Well the answer to this question is of course multi faceted. However it is fair to say the majority of the negative press surrounding the PM was linked to her mini-budget a few weeks ago.
From the outside looking in tax cuts sounded like a good idea of course – the theory was that this would stimulate economic growth hence making us all RICHER. So why did this ultimately backfire? Here’s my take on why it happened…
Liz Truss’ mandate was that she would strengthen the economy of the UK which was suggested to be stagnant. The economy however didnt need to be stimulated so much as the inflation beast needed to be tamed. A reasonable amount of inflation is acceptable however certainly not the rates we are currently seeing (10% etc). Add in to this the large amount of UK government debt as a further thing to consider.
When government debt gets very large the repayments also become very large. Think about it like this – if you borrow £1mil to buy a house versus £10mil to buy a house then naturally the repayments on the £10mil debt would be larger.
A government has to pay at least some of that debt every year to keep on top of repayments. Liz Truss’ plan was to basically fund tax cuts via borrowing more money.
If a country is already in a lot of debt then its creditors will naturally get nervous that it can fulfill its obligations to repay. The more we borrow the more nervous they get. When someone borrows money effectively they create an IOU to repay it back. The technical name for an IOU in this instance is of course a “BOND”. Specifically these are UK Government bonds or “GILTS”.
Now if we get a little shaky that someone will actually repay us then the value of the IOU will go down. We might even try to sell the IOU to someone else and reduce our risk. This is effectively what happened in this instance. The problem is that when those IOUs go down in value so does the net worth of the country given that many people/companies own bonds.
When individuals and companies lose wealth then they appear less creditworthy and can borrow less money. This means that their ability to obtain credit is much reduced.

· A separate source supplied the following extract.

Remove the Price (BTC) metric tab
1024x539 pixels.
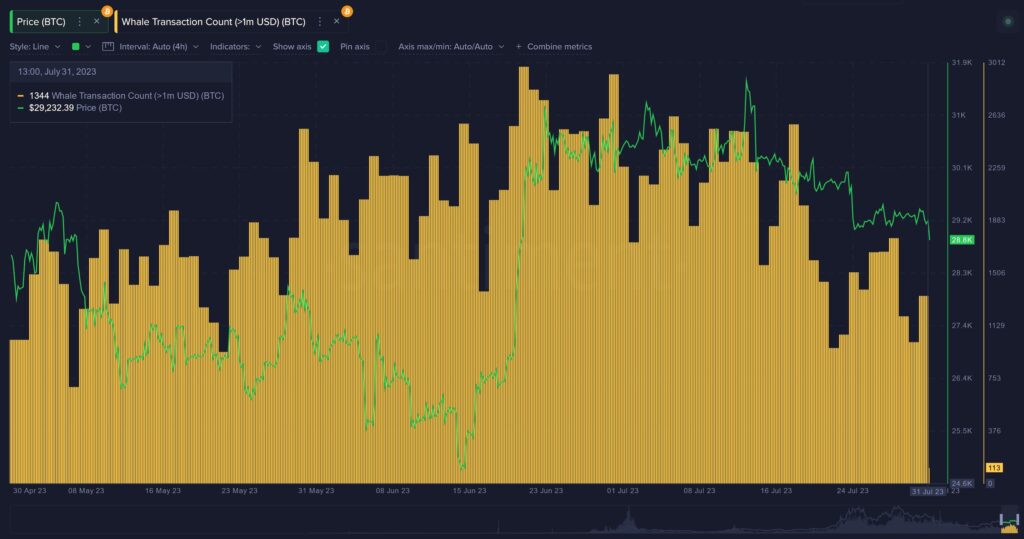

If this would have continued, then inevitably some of these groups would have went bankrupt – which is of course a very bad thing economically. The BOE had to step in to keep the price of these bonds afloat preventing this and printing MORE cash.

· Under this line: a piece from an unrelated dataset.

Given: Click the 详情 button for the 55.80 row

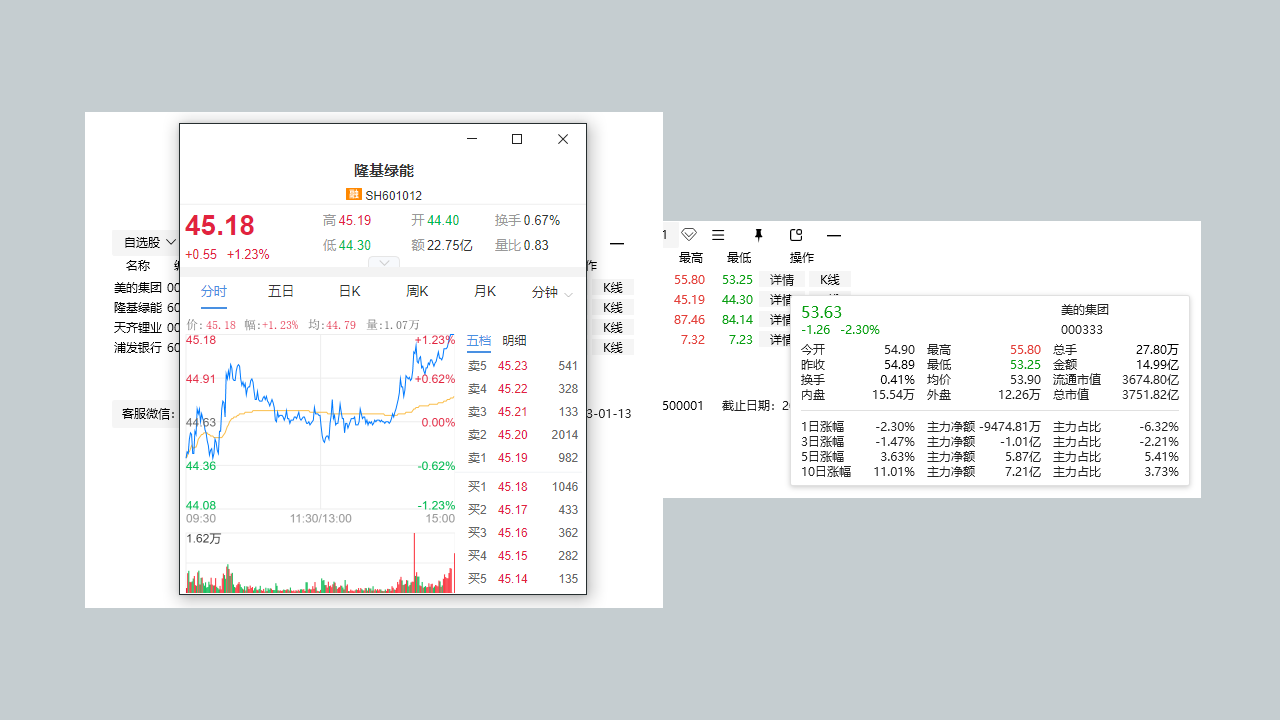Looking at the screenshot, I should point(781,279).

In short the issue arose from the fact that more money was being printed to boost an economy that didn’t really need to be boosted (in the short term at least) and worsening an already bad inflationary problem.
So, the entire point of the mini budget which was designed to make us all richer actually made many POORER.
That isnt to say that such a big play MAY have worked (unlikely but ultimately no one can 100% predict these things). This would have definitely thrown the traditional economic playbook into the wind if it did – it seems however that the public and her party lost faith before it could transpire.
Naturally there is more depth to this, the explanation above however is fundamentally what happened. I hope that my words have helped readers of this article obtain clarity on what led to today’s events.